La Consulta ha infatti dichiarato l’illegittimità costituzionale dell’articolo 51, comma 3, della legge 23 dicembre 2000, n. 388, che era intervenuto, in via retroattiva, per escludere l’operatività di maggiorazioni alla retribuzione individuale di anzianità dei dipendenti pubblici in relazione al triennio 1991-1993, a fronte di un orientamento giurisprudenziale che stava invece riconoscendo a tali dipendenti il diritto ad ottenere il menzionato beneficio economico dalle amministrazioni di appartenenza.

Il Consiglio di Stato, che ha poi rimesso la questione alla Consulta, doveva infatti decidere sull’appello contro la sentenza del Tar Lazio (n. 9255/2014), che aveva respinto il ricorso proposto da seicentocinquantotto dipendenti del Ministero della difesa per il riconoscimento di maggiorazioni della retribuzione individuale di anzianità (RIA), ai sensi dell’articolo 9, commi 4 e 5, del Dpr 17 gennaio 1990, n. 44 maturate nel 1991, 1992 e 1993, facendo valere la proroga al 31 dicembre 1993 disposta dalla legge 14 novembre 1992, n. 438.

Il Tar Lazio (sentenza n. 9255 del 2014) aveva rigettato le pretese dando atto della sopravvenienza, nelle more del giudizio, della legge n. 388 del 2000 che ha espressamente escluso che la proroga al 31 dicembre 1993 dell’intera disciplina contenuta nel d.P.R. n. 44 del 1990 potesse estendere anche il termine per la maturazione dell’anzianità di servizio ai fini dell’ottenimento della maggiorazione della RIA.

La sentenza odierna ha innanzitutto chiarito che il controllo di costituzionalità delle leggi retroattive diviene “ancor più stringente” qualora l’intervento legislativo “incida su giudizi ancora in corso, specialmente nel caso in cui sia coinvolta nel processo un’amministrazione pubblica”, essendo precluso al legislatore “di risolvere, con legge, specifiche controversie e di determinare, per questa via, uno sbilanciamento tra le posizioni delle parti coinvolte nel giudizio”.

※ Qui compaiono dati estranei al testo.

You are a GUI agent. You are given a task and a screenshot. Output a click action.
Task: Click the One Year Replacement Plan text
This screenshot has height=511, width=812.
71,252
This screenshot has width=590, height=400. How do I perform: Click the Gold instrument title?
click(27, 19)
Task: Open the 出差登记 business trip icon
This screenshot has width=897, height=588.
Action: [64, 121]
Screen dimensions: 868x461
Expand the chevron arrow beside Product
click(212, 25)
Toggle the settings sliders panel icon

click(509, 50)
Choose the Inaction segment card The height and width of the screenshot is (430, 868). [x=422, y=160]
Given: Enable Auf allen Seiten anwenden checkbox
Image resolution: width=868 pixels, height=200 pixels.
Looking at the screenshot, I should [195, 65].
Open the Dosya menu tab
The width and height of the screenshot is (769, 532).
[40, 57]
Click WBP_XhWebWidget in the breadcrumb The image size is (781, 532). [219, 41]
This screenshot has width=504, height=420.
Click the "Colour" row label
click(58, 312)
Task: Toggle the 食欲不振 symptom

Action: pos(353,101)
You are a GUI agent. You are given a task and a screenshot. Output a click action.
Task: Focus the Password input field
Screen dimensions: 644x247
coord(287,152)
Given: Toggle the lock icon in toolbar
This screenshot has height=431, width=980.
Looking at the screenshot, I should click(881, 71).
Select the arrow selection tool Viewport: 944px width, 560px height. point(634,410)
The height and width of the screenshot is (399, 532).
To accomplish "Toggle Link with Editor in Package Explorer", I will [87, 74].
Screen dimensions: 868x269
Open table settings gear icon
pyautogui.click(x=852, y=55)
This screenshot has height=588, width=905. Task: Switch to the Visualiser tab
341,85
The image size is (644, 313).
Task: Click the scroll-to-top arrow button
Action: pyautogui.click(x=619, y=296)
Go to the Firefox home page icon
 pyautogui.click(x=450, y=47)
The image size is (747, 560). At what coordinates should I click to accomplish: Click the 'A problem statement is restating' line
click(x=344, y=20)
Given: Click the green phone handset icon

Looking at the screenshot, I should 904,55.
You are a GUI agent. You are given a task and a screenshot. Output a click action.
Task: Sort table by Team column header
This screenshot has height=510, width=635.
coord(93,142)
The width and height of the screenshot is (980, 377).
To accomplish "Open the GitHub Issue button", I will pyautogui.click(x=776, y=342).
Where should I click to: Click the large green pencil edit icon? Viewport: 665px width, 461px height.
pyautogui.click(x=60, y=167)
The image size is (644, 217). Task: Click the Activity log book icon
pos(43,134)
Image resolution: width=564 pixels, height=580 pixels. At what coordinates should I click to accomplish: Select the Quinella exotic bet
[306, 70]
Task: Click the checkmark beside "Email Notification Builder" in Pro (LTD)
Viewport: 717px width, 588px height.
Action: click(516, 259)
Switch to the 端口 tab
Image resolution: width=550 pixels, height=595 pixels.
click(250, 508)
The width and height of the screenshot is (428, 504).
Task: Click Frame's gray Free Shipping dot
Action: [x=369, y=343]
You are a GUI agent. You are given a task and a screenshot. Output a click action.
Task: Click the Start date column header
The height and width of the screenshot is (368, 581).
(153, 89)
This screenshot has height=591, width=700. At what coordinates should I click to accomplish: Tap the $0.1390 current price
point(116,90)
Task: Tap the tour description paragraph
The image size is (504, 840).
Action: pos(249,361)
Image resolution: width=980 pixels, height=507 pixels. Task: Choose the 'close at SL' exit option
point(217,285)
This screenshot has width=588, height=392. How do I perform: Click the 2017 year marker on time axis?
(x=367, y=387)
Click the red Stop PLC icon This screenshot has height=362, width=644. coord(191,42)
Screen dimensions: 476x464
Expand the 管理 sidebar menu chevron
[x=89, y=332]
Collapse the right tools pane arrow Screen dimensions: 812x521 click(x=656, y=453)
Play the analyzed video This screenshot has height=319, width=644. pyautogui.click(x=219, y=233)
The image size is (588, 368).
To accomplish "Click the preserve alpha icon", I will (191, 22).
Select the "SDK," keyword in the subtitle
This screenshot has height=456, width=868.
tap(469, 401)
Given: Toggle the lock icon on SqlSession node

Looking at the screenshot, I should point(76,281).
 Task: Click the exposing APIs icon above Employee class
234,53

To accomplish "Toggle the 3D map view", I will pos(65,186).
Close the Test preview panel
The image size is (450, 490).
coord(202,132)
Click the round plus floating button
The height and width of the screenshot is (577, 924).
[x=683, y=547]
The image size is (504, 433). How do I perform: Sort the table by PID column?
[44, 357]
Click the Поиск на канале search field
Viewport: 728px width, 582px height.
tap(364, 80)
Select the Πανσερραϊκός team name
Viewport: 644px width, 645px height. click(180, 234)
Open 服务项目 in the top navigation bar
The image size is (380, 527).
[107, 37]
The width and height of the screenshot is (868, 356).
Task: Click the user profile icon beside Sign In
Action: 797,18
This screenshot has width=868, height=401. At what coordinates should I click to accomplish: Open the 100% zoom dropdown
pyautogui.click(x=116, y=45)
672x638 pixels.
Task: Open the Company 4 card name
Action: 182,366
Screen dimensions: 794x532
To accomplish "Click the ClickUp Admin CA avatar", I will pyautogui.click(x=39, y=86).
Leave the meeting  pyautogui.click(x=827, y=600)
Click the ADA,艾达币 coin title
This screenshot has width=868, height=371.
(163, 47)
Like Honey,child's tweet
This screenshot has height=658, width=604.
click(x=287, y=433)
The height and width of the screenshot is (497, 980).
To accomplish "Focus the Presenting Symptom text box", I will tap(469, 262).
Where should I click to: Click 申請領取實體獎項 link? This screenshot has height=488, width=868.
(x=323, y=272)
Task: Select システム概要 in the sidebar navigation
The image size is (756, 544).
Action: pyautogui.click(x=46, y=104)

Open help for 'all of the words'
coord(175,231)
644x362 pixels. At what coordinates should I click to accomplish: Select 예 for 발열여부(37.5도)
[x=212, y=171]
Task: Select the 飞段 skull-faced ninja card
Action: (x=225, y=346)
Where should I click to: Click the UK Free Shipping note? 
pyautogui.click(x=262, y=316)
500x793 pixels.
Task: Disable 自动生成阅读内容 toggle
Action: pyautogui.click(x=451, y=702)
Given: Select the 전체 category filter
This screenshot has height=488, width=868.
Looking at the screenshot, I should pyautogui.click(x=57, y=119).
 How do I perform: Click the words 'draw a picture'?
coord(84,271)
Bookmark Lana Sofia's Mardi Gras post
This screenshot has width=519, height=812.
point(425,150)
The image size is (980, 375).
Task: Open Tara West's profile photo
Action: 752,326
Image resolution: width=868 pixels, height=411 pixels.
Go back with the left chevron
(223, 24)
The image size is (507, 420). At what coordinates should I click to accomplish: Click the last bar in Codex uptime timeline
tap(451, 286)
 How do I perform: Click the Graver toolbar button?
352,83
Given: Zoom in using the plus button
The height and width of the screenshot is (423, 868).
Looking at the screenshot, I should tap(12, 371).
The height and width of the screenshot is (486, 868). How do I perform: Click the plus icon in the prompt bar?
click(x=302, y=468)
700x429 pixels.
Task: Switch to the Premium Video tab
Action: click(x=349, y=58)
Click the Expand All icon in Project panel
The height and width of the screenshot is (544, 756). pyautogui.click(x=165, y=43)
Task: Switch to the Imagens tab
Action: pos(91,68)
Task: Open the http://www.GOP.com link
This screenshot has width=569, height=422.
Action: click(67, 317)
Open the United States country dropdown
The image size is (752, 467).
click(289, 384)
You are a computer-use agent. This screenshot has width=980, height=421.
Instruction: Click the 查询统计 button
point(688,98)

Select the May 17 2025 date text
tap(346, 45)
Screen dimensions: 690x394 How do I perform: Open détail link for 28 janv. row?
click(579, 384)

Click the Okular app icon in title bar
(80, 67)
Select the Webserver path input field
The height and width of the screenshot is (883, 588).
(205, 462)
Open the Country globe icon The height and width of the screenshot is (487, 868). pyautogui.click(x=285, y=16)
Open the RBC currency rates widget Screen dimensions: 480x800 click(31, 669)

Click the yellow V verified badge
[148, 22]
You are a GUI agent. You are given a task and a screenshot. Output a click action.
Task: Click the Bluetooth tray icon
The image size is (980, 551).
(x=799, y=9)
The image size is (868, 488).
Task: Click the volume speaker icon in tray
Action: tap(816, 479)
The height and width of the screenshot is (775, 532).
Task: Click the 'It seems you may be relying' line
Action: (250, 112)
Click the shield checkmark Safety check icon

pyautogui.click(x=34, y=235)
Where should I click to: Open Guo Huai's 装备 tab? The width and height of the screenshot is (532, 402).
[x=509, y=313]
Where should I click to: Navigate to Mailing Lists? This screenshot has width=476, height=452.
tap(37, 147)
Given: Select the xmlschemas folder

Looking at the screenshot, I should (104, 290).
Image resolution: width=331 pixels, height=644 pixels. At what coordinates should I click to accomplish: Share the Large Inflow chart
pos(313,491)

Al fine di verificare se l’intervento legislativo retroattivo sia effettivamente preordinato a condizionare l’esito di giudizi pendenti, la Corte costituzionale è chiamata a svolgere – in piena sintonia con la giurisprudenza della Corte EDU – uno scrutinio che assicuri una “particolare estensione e intensità del controllo sul corretto uso del potere legislativo”, tenendo conto delle concrete tempistiche e modalità dell’intervento del legislatore.

Inoltre, nelle motivazioni si è chiarito che “solo imperative ragioni di interesse generale possono consentire un’interferenza del legislatore su giudizi in corso” e che “i principi dello stato di diritto e del giusto processo impongono che tali ragioni siano trattate con il massimo grado di circospezione possibile”.

E, prosegue la decisione, “nel caso in esame non emerge, né dai lavori preparatori, né dalle relazioni tecnica e illustrativa, alcuna ulteriore ragione giustificatrice dell’intervento legislativo retroattivo rispetto all’esigenza di assicurare un risparmio della spesa pubblica, in considerazione di orientamenti giurisprudenziali che stavano riconoscendo tutela alle pretese economiche dei dipendenti nei confronti delle amministrazioni pubbliche di appartenenza”. Di qui la sua illegittimità costituzionale per violazione – tra l’altro – dei principi della certezza del diritto e dell’equo processo, di cui agli artt. 3, 111, primo e secondo comma, e 117, primo comma, della Costituzione, quest’ultimo in relazione all’art. 6 CEDU.

La sentenza ribadisce e rafforza la costruzione di una “solida sinergia fra principi costituzionali interni e principi contenuti nella CEDU” e fra la Corte costituzionale e la Corte di Strasburgo, nell’ottica di un rapporto di “integrazione reciproca”.